A young servant entered the salon. "Dinner is ready, Lady Judith."

Judith rose. "Thank you, Rifka. Come along, folks. You must be starving by now."

***

Protected Species

Garrett W. Vance

Summer of 1634

"All right everyone, hold real still!" The small group of third graders froze, looks of excitement on their faces. What great kids! There was movement in the tall reeds along the edges of the narrow inlet; once a West Virginia hollow, now an arm of a tree lined lake formed by a Thuringian stream colliding with a Ring of Fire hillside appearing in its path. It was harder to see 'the rim' of the ring these days, time had meshed and melded the North American and European ecologies along its border. From out of the native water grass that had found a home in the formerly West Virginian soil appeared a mother duck and ten brown downed ducklings, much to everyone's delight.
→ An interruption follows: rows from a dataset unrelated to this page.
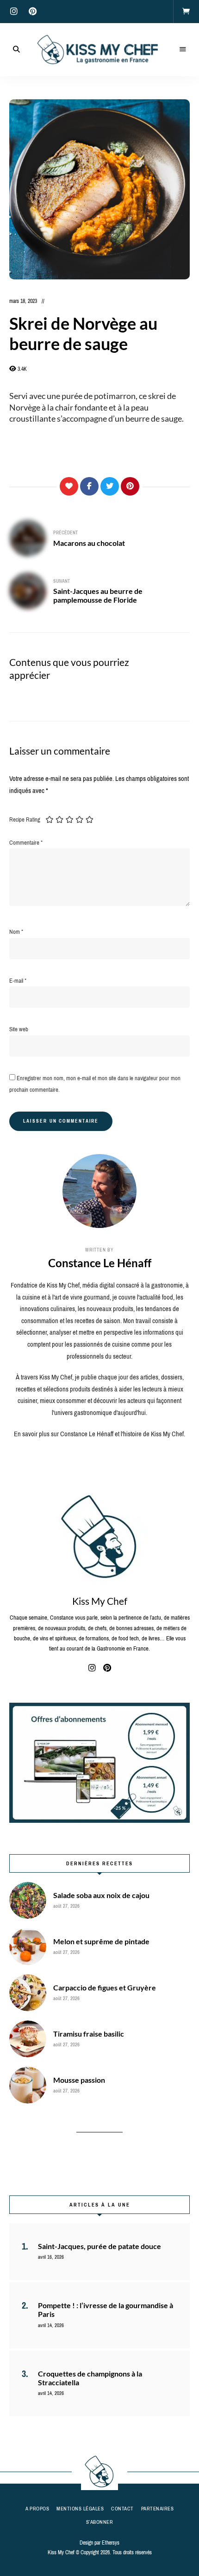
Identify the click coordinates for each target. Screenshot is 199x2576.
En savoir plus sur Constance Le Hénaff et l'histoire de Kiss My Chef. (99, 1433)
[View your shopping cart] (186, 11)
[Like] (69, 486)
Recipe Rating (24, 819)
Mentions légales (80, 2508)
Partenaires (157, 2508)
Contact (122, 2508)
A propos (37, 2508)
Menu (183, 49)
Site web (18, 1029)
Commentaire (26, 842)
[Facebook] (89, 486)
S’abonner (99, 2522)
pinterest (32, 11)
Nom (16, 931)
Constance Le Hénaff (99, 1263)
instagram (14, 11)
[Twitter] (109, 486)
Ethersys (110, 2543)
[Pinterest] (130, 486)
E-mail (17, 980)
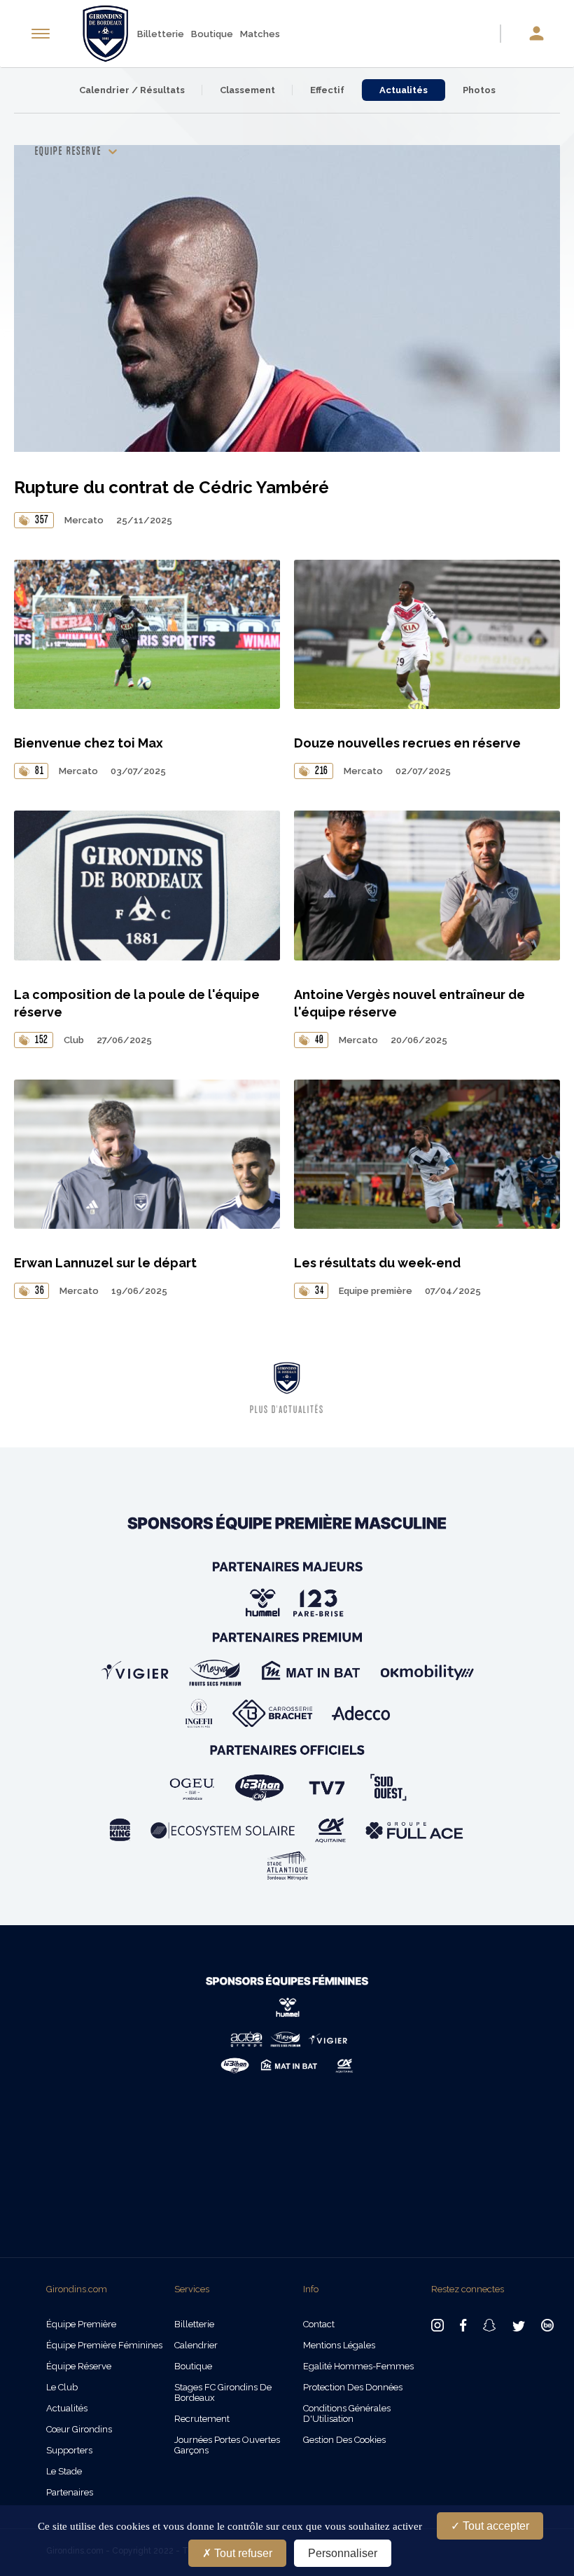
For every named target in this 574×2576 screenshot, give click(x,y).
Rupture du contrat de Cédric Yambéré (171, 487)
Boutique (212, 34)
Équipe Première (81, 2324)
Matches (260, 34)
"That's a 'Wood Duck'!" Pam told the gathered students of the summer nature program she was putting on in conjunction with the middle school. "It's one of the species that came through the Ring of Fire. This new lake has created a perfect habitat for it. I'll bet her nest is in those pine trees over there." Pam pointed to the pines that lined the lake's edge in what had once been a Thuringian stream valley. The ghostly silver tops of less fortunate trees below them poked out of the surface along the wooded shore; they had drowned when the lake formed but their protruding upper branches and sunken trunks provided excellent homes for fish and water insects as well as protective cover for shorebirds. Pam's practiced eyes found a European kingfisher perched on a dead branch waiting for a fat minnow to target. The kingfishers were shy but maybe the kids would be able to get a glimpse later if they stayed quiet-right now there were ducklings in front of them. There was no point in trying to drag their attention away just yet; baby ducks are a hard act to follow!